Pumps & Systems staff spoke with Gino Mersino, president of Mersino, about what to expect in 2018.
How can pump professionals help with infrastructure issues? What aspects of infrastructure in the U.S. need the most attention?
Our firm certainly has ample experience with respect to helping contractors and government agencies with infrastructure issues. Due to the lack of infrastructure investment since the economic collapse of 2008, in the form of both new construction and sufficient monitoring or maintenance of existing sewer lines around the country, our firm has experience in providing emergency aid by supplying temporary bypass pumping systems after a sewer has failed. Much of the infrastructure is old, and older cast concrete sewer lines suffer corrosion over long periods of time due to the presence of H2S gas in the sewer. This gas eats away at the concrete, and eventually the sewer could collapse. A collapsed sewer prevents the continuous conveyance of raw sewage. The sewer begins to back up, and the community serviced by this underground sewer is at risk of costly sewage backups into their homes and businesses. If the collapse is recognized soon enough, our crews are able to quickly install our Global Pump sewer bypass pumping systems that lift the sewage from some location upstream of the break (typically a manhole), and then convey the sewage through a temporary piping system above ground to another point downstream, where the sewage is returned to the sewer beyond the break. This temporary bypass relieves the community of the risk of a back up while the owner of the sewer system has the opportunity to make a permanent repair to the line.

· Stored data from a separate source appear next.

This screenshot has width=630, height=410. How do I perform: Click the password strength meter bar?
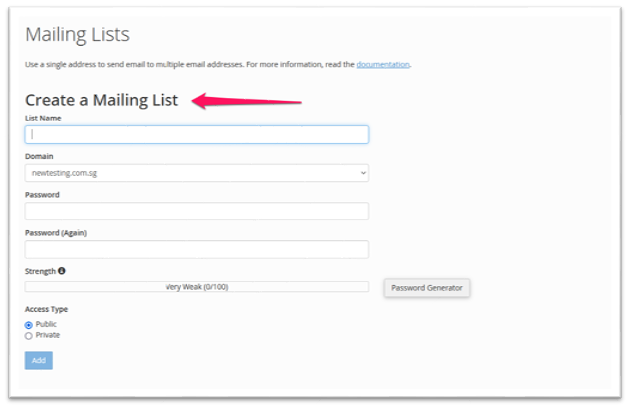[x=197, y=287]
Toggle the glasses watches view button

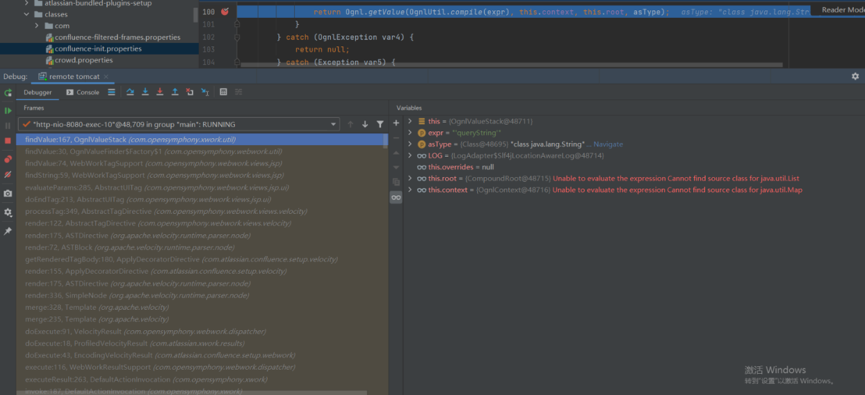(396, 197)
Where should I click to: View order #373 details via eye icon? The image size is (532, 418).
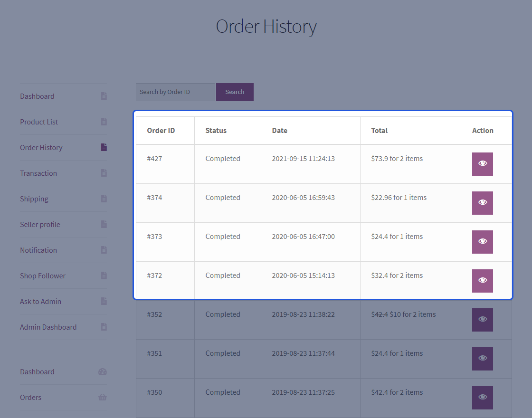point(482,241)
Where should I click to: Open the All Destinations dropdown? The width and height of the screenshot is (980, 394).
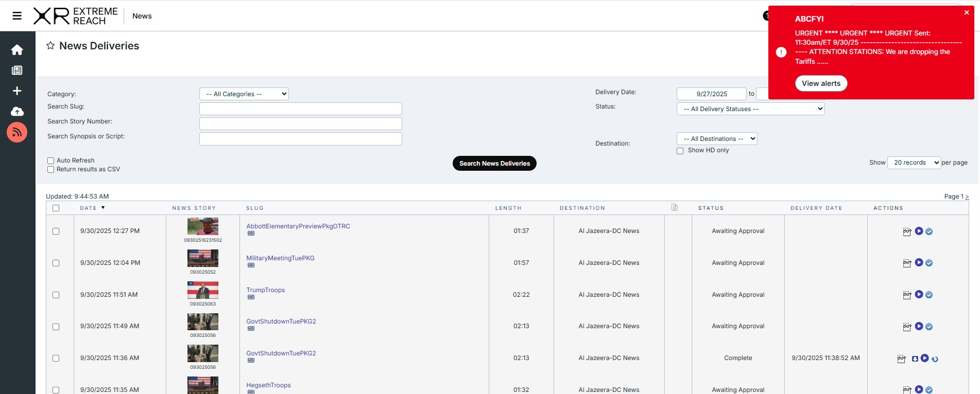716,139
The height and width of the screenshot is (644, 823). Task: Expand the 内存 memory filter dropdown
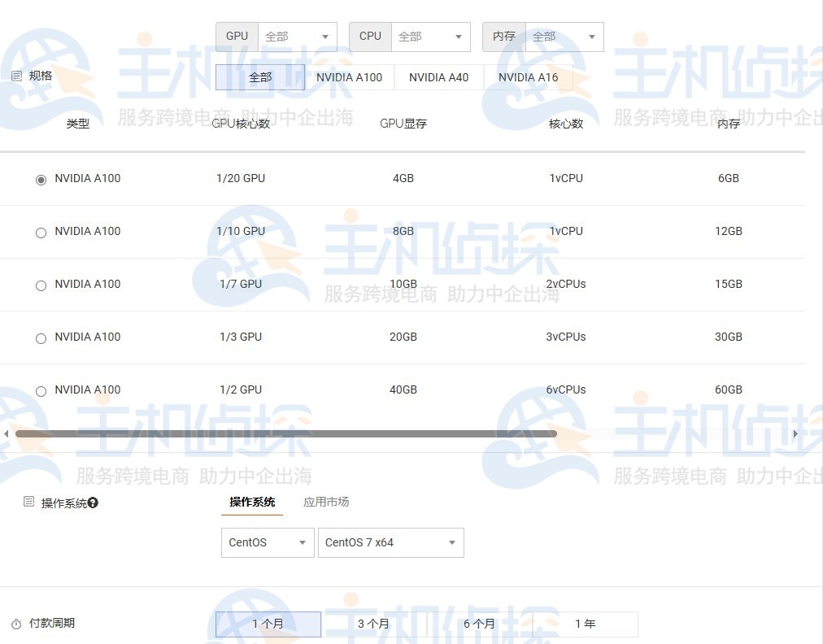[x=564, y=37]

As funding for underground infrastructure improvements returns, bypass pumping projects will continue to play a role. Combined Sewer Overflow projects allow for storm water and sewage conveyance systems to be separated thereby limiting the need to discharge untreated sewage to natural waterways, which otherwise often happens as Waste Water Treatment Plants are overwhelmed by the excessive combined flows during rain events. Bypass pumping is an essential part of the project, as the sewer is temporarily taken out of service during the construction phase. More aggressive monitoring programs will detect failing sewers, providing an opportunity for sewer lining projects to rehabilitate the sewer before a catastrophic collapse takes place. Expansion of Waste Water Treatment Plants will occur, allowing the community the much needed opportunity to increase the treatment capacity of a facility to keep pace with population growth, requiring temporary pumping during construction and permanent pump system enhancement for long term operation. Wherever water or sewage is being moved, pumping opportunities exist.

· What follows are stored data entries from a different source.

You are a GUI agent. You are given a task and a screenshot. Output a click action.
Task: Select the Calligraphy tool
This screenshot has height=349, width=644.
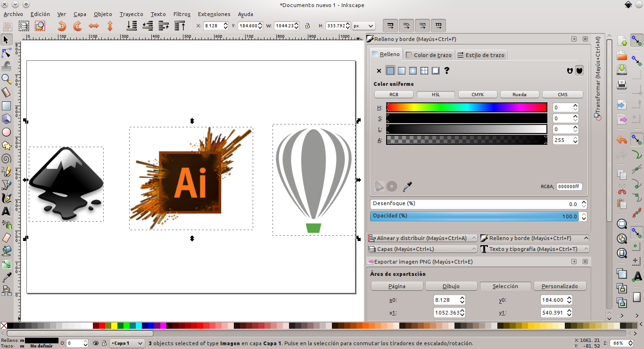click(7, 199)
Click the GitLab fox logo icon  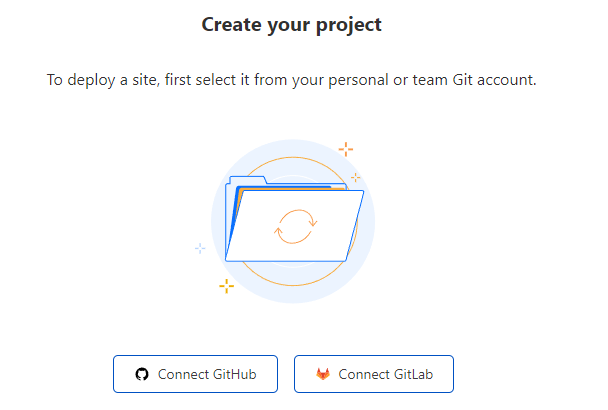323,375
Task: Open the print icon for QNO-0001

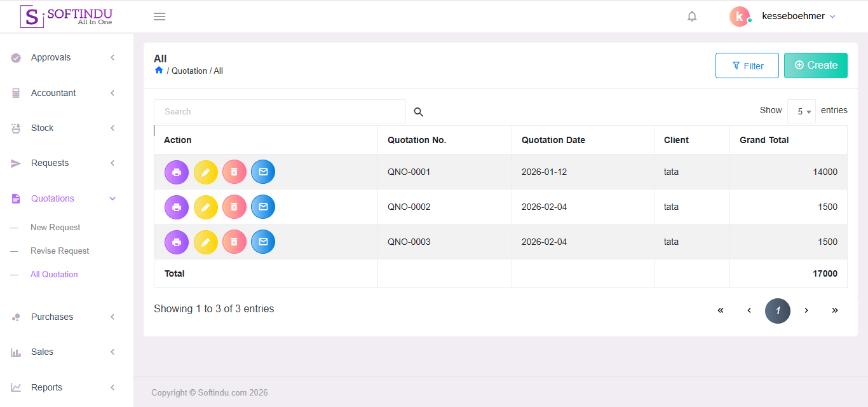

Our firm also has extensive experience utilizing pumps to effectively dewater a particular area allowing for infrastructure expansion or repairs to be made. Dewatering is the process of creating a temporary localized depression in a given water table thus allowing for underground civil construction projects to take place in a safe and dry condition. Our firm analyzes the geology of the given area and then develops a pumping system application that pumps continuously until a sufficient drawdown of the water table occurs. Pumps are required for any dewatering project required by civil construction and infrastructure repairs and/or expansion.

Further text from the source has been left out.